| Problem description |
Can you copy the listing below line for line, without changing a word and leaving out the pictures?

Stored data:
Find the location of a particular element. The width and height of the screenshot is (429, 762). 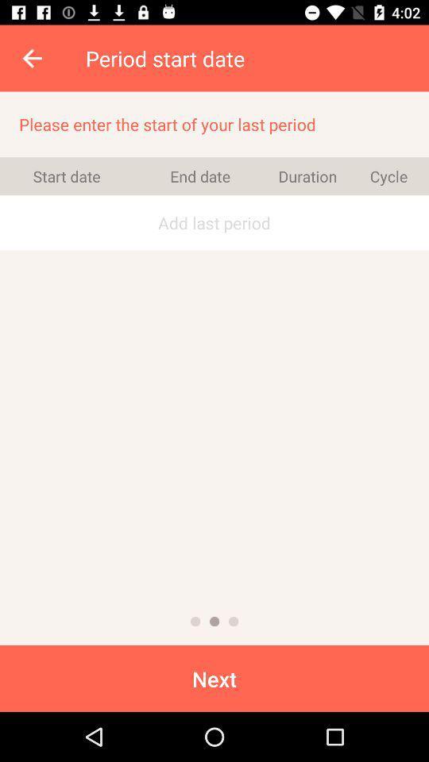

show previous page is located at coordinates (195, 622).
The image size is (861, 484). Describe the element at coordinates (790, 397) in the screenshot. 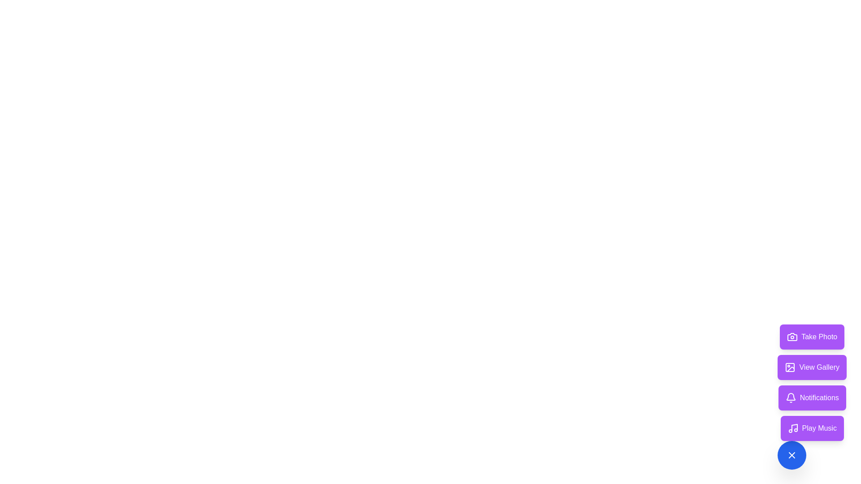

I see `the Notifications button by clicking on the center of the button, which contains the Bell SVG icon` at that location.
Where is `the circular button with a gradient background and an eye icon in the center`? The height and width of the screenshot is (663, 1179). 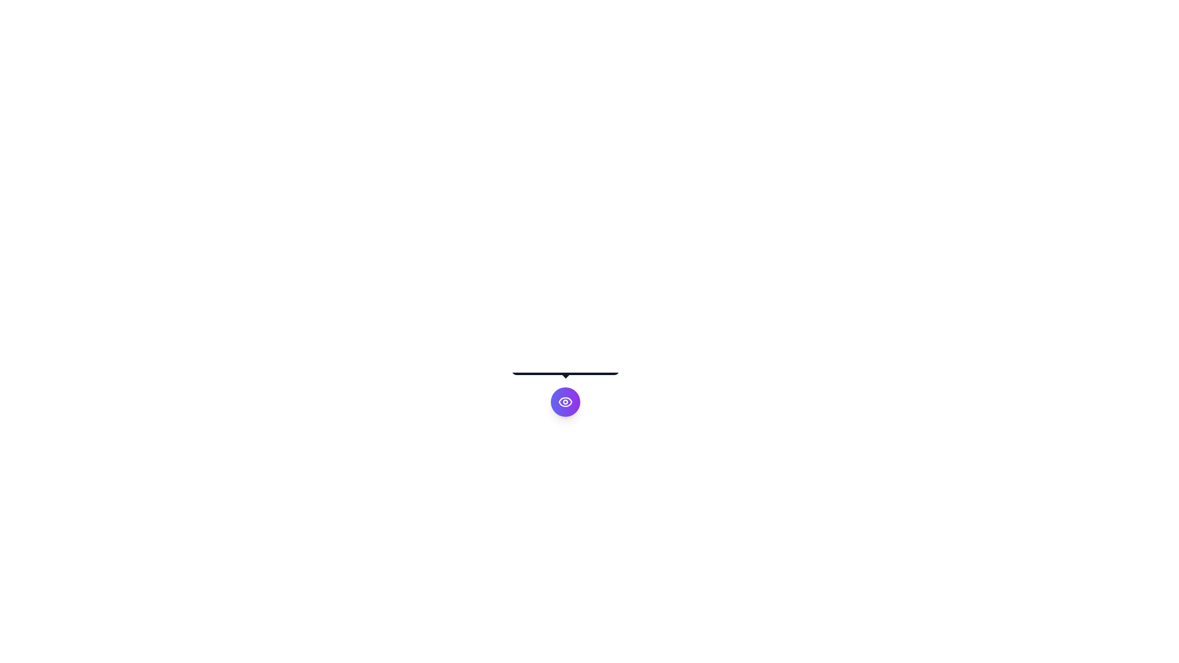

| Completed exercise |
Find the location of a particular element. The width and height of the screenshot is (429, 762). 

show previous page is located at coordinates (195, 622).
The image size is (861, 484). Describe the element at coordinates (790, 397) in the screenshot. 

I see `the Notifications button by clicking on the center of the button, which contains the Bell SVG icon` at that location.
Where is `the circular button with a gradient background and an eye icon in the center`? The height and width of the screenshot is (663, 1179). 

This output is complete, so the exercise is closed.